Intel in his new generation computer chip: “Panther Lake will take everything from LC Lunar at level”

Almost 14 months ago, Intel launched its first multi-tile processor, codenamed Meteor Lake, for laptop PCs. Just nine months later, it was joined by the much-improved Lunar Lake chip, for the ultra-low power market and at this year’s CES event, Intel briefly demonstrated its successor, Panther Lake. As this is the first processor to be made on Intel’s 18A process node, the little chip garnered quite the attention.

2024 is almost certainly a year that Intel would prefer everyone to forget about and at this year’s mega-tech CES event, it’s been singing its own praises regarding how it plans to bring things around in the coming months. Top of the list, despite only appearing briefly at the conference, was Panther Lake—the architectural successor to the well-received Lunar Lake.

The interim co -star Michelle Johnston Holthaus had a pattern of the little chip so that the multitude of nesters can see. It was almost everything we really observed about Lake Panther, Holthaus did the most productive to announce it.
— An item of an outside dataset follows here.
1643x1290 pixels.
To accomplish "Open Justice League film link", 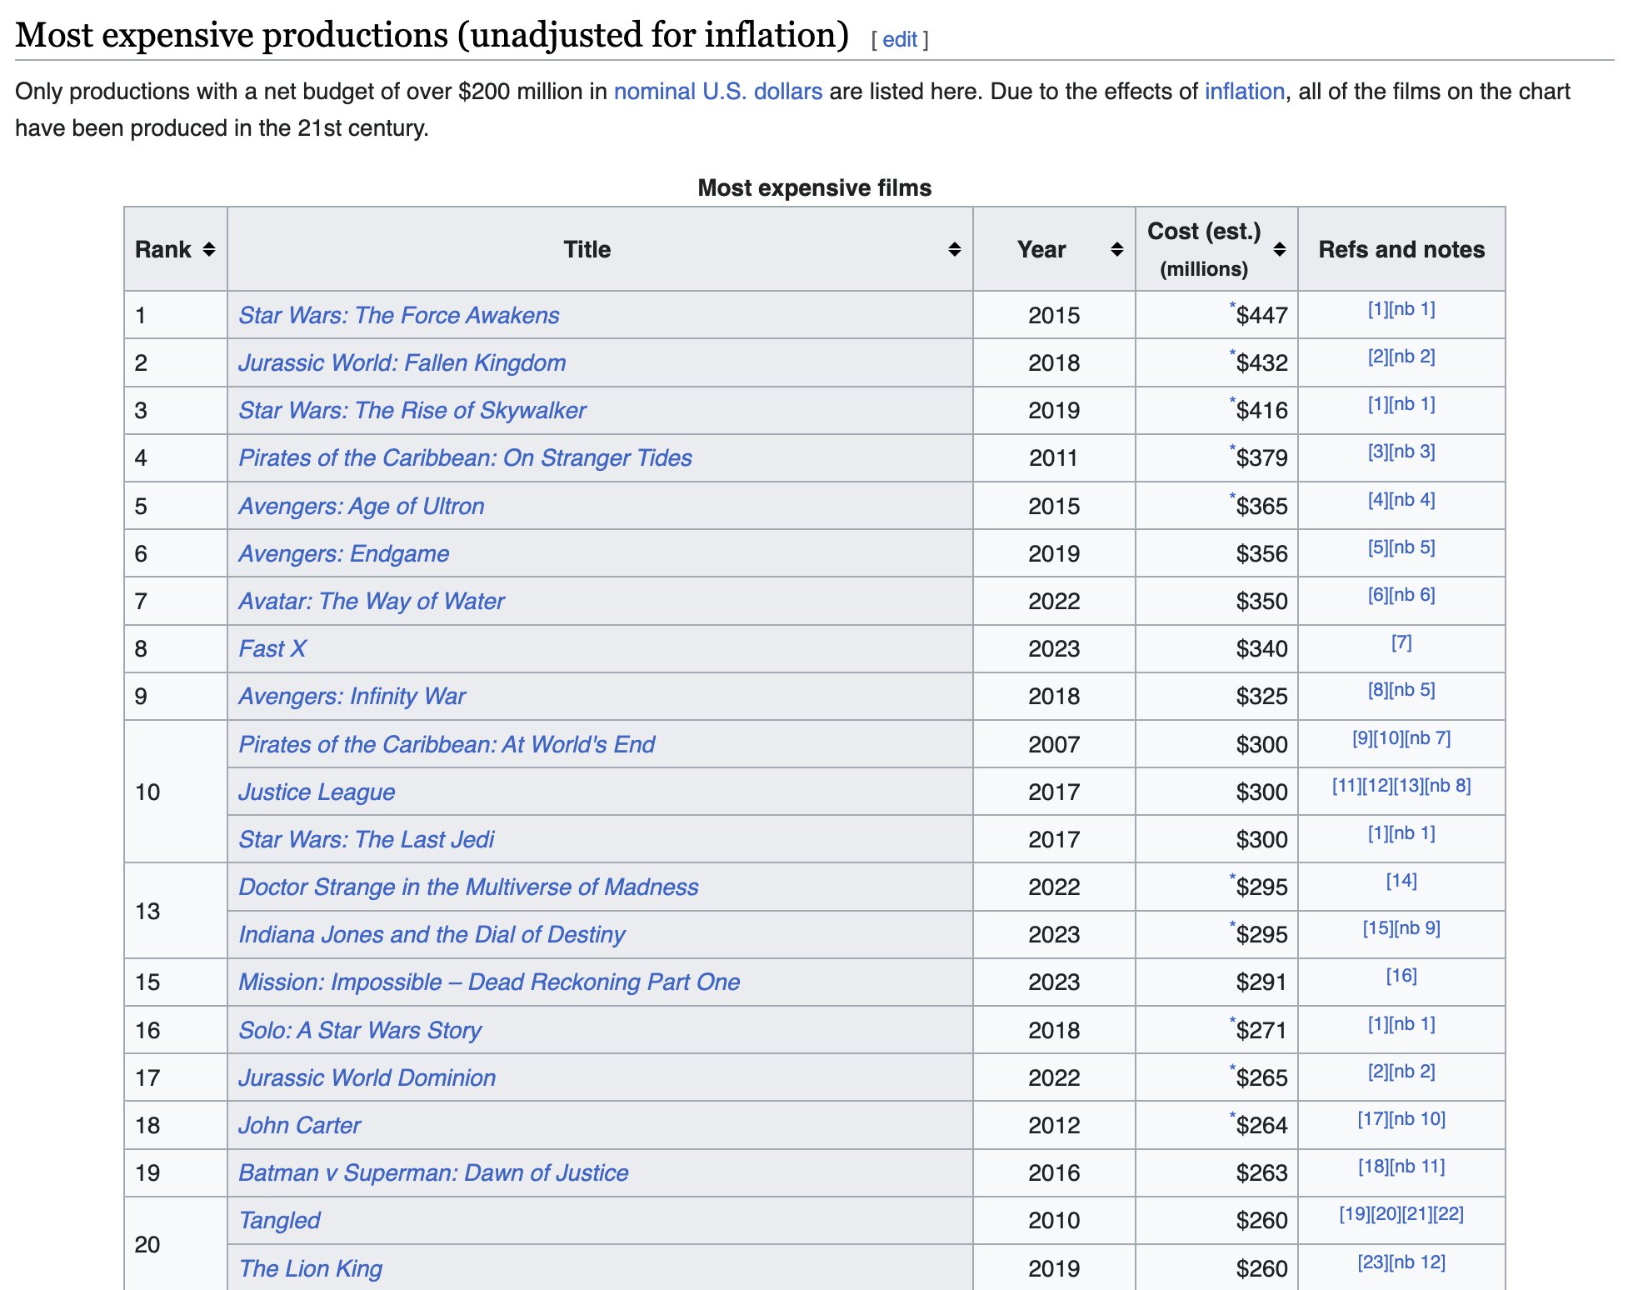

“Panther Lake, our flagship product at Intel 18a, will be introduced at the moment later this year. You will take everything you like about Lac Lunar, all the advances in architecture, in the level. We already have some system that runs Lake Panther, and we are already standard for all of our major customers.

A variety of other computers employing LAC Panther fleas were exhibited at some other booth, however, since the processor is still under development, no one was allowed to fiddle with the machines or practice them.

Not that Panther Lake will really matter for PC gaming because while some gaming laptops have sported Meteor Lake CPUs, almost none are using Lunar Lake. The exception, and it is a very loose exception, is MSI’s Claw 8 handheld gaming PC. That’s clearly not a laptop but Lunar Lake does pretty well in that format, so there’s a good chance that Panther Lake might appear in the odd handheld or two.

The only thing we know about Intel’s next-gen processor is that it wouldn’t possibly use DRAM in the package like the moon lake. This is worth helping to make the chip more acceptable to formula sellers, who need to offer consumers a wide variety of products, especially in the budget sector.

Investors will be looking very carefully at how good Panther Lake is because it’s the first commercial chip to roll off Intel’s 18A production line. Previous CEO Pat Gelsinger famously “bet the whole company on 18A” and if the little CPU turns out to be a miniature marvel then his gamble will be fully justified. If it isn’t though, then it’s difficult to see how Intel Foundry can continue operating.

It can be fair for an nesting sector, however, many Intel fortunes will be executed in Lake Panther. For customer intelligence (that is, a competitive market), hopefully it will be as intelligent as Intel says.

Put CES 2025 a day: we are on the floor in Las Solada Las Vegas that cover all the newest ads of some of Tech’s most important names, Nvidia, AMD, Intel, Asus, Razer, MSI and more.

Nick, the game and the PCs met for the first time in 1981, with the love story starting in a Sinclair ZX81 in the form of kit and an electronic book about Zx Basic. He ended up adjusting to an instructor of Physics and Science of the PC, but in the past before the 1990s, it is time to cut his teeth to write for a British technical site that has long died. Then he did the same in Madonion, helping to write assistance files for 3dmark and PCMark. After a brief stay in Beyond3D. com, Nick joined Futuremark (renamed Madonion) in Time Time, as editor of his game and apparatus section, Yougamers. After preventing the site, it has become a professor of engineering and sciences of the PC for many years, but the writing error was lost. He chose 4 years at Techspot. com and more than one hundred long articles above all and anything. He freely supports being too obsessed with GPU and Grindy World Open RPG, but who are not those days?